컬렉션의 기록:
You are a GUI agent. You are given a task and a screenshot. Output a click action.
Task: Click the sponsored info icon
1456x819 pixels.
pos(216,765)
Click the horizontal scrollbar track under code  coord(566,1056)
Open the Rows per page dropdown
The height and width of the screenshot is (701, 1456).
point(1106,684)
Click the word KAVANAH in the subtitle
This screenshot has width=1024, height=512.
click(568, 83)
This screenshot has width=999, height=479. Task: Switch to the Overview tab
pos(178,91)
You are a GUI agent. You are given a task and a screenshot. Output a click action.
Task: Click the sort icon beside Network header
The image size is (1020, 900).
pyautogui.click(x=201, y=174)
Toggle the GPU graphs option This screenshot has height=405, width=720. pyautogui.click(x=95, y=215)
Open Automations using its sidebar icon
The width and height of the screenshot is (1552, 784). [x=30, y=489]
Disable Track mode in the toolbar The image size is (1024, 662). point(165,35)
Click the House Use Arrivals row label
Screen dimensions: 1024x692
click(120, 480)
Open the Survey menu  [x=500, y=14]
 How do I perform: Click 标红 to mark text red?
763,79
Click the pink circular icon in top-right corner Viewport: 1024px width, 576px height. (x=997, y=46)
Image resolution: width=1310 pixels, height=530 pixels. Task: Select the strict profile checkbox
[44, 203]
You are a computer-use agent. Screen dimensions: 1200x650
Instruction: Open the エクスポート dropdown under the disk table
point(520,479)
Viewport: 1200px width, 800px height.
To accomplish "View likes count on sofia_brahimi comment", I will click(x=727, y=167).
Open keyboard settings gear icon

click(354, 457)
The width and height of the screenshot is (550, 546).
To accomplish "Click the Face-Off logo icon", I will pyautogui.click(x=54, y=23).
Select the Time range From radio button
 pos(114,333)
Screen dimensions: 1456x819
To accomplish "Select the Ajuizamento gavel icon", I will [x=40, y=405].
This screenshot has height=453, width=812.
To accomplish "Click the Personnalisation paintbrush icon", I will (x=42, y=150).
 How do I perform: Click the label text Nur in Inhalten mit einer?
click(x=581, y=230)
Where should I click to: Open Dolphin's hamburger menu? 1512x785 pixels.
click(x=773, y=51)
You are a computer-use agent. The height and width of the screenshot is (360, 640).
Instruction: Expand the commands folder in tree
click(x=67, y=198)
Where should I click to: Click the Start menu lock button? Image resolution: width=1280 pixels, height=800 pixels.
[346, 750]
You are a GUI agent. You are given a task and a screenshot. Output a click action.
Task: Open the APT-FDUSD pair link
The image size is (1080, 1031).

# 과제 설명
기록 중 "This screenshot has width=999, height=479." 문구가 있는 줄에서 시작하여 "click(x=67, y=198)" 문구가 있는 줄에서 끝나는 부분을 한 글자도 바꾸지 말고 다시 적으세요. 처음 줄과 마지막 줄도 포함합니다.

# 과제 답변
This screenshot has width=999, height=479. Task: Switch to the Overview tab
pos(178,91)
You are a GUI agent. You are given a task and a screenshot. Output a click action.
Task: Click the sort icon beside Network header
The image size is (1020, 900).
pyautogui.click(x=201, y=174)
Toggle the GPU graphs option This screenshot has height=405, width=720. pyautogui.click(x=95, y=215)
Open Automations using its sidebar icon
The width and height of the screenshot is (1552, 784). [x=30, y=489]
Disable Track mode in the toolbar The image size is (1024, 662). point(165,35)
Click the House Use Arrivals row label
Screen dimensions: 1024x692
click(120, 480)
Open the Survey menu  [x=500, y=14]
 How do I perform: Click 标红 to mark text red?
763,79
Click the pink circular icon in top-right corner Viewport: 1024px width, 576px height. (x=997, y=46)
Image resolution: width=1310 pixels, height=530 pixels. Task: Select the strict profile checkbox
[44, 203]
You are a computer-use agent. Screen dimensions: 1200x650
Instruction: Open the エクスポート dropdown under the disk table
point(520,479)
Viewport: 1200px width, 800px height.
To accomplish "View likes count on sofia_brahimi comment", I will click(x=727, y=167).
Open keyboard settings gear icon

click(354, 457)
The width and height of the screenshot is (550, 546).
To accomplish "Click the Face-Off logo icon", I will pyautogui.click(x=54, y=23).
Select the Time range From radio button
 pos(114,333)
Screen dimensions: 1456x819
To accomplish "Select the Ajuizamento gavel icon", I will [x=40, y=405].
This screenshot has height=453, width=812.
To accomplish "Click the Personnalisation paintbrush icon", I will (x=42, y=150).
 How do I perform: Click the label text Nur in Inhalten mit einer?
click(x=581, y=230)
Where should I click to: Open Dolphin's hamburger menu? 1512x785 pixels.
click(x=773, y=51)
You are a computer-use agent. The height and width of the screenshot is (360, 640).
Instruction: Expand the commands folder in tree
click(x=67, y=198)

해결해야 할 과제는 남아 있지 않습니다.